Institute of Dentistry, Queen Mary University of London, UK.
Dr Teh completed his PhD in 2000 at King’s College London followed by postdoctoral studies at Queen Mary University of London (QMUL). He is now a Senior Lecturer at the Centre of Oral Immunobiology and Regenerative Medicine, Barts and the London School of Medicine and Dentistry, QMUL. Dr Teh was awarded “Molecule of the Year 2010” for his pioneering research on FOXM1 in human cancer initiation. He has published over 50 papers in high impact journals and also as editorial board member of several reputed journals. His leads a clinical translational research group investigating disease biomarkers and mechanisms of molecular reprogramming.

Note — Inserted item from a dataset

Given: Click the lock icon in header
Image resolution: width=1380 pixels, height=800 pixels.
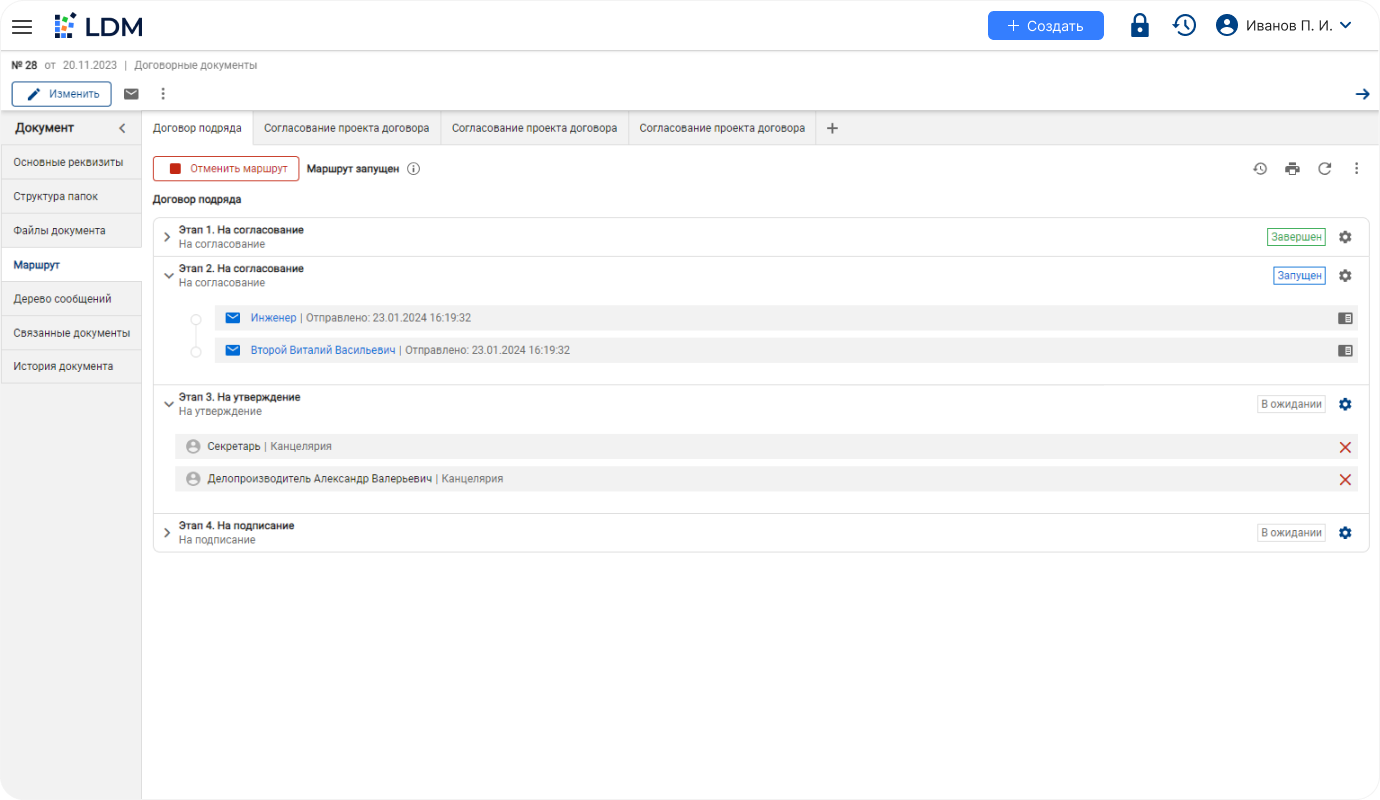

Clinical translation of many cutting-edge technologies is hindered by their high costs and complexity despite highly promising results. Hence, affordability and practicality should be the core principles when developing a clinical tool. Big-data technological advances have produced large amount of biomolecular data for human cancers. However, the translation of these data into clinical use remains a challenge and impractical. In the attempt to resolve this problem, we have developed an affordable, practical and customisable cancer test - quantitative Malignancy Index Diagnostic System (qMIDS), which converts multiple gene expression levels (with SYBR-green based RT-qPCR) via an algorithm to provide a digital readout indicative of disease status. To date, we have collectively validated the qMIDS test on over 427 clinical head and neck samples from Europe and Asia, giving a diagnostic sensitivity/specificity/accuracy of ~90% compared to the gold-standard histopathology. We have further demonstrated the customisability and transferability of qMIDS test for diagnosing different squamous cancer types (vulva and skin). We also demonstrated the use of qMIDS for predicting the risk of drug resistance. We provided evidence that qMIDS was able to quantitatively and objectively stratify cancer aggressiveness/behaviour using a panel of biomarkers selected from transcriptomic databases. This study demonstrated an affordable method using a well-established and widely available qPCR technology for translating omics data into a practical and customisable clinical tool for disease diagnosis and prognosis.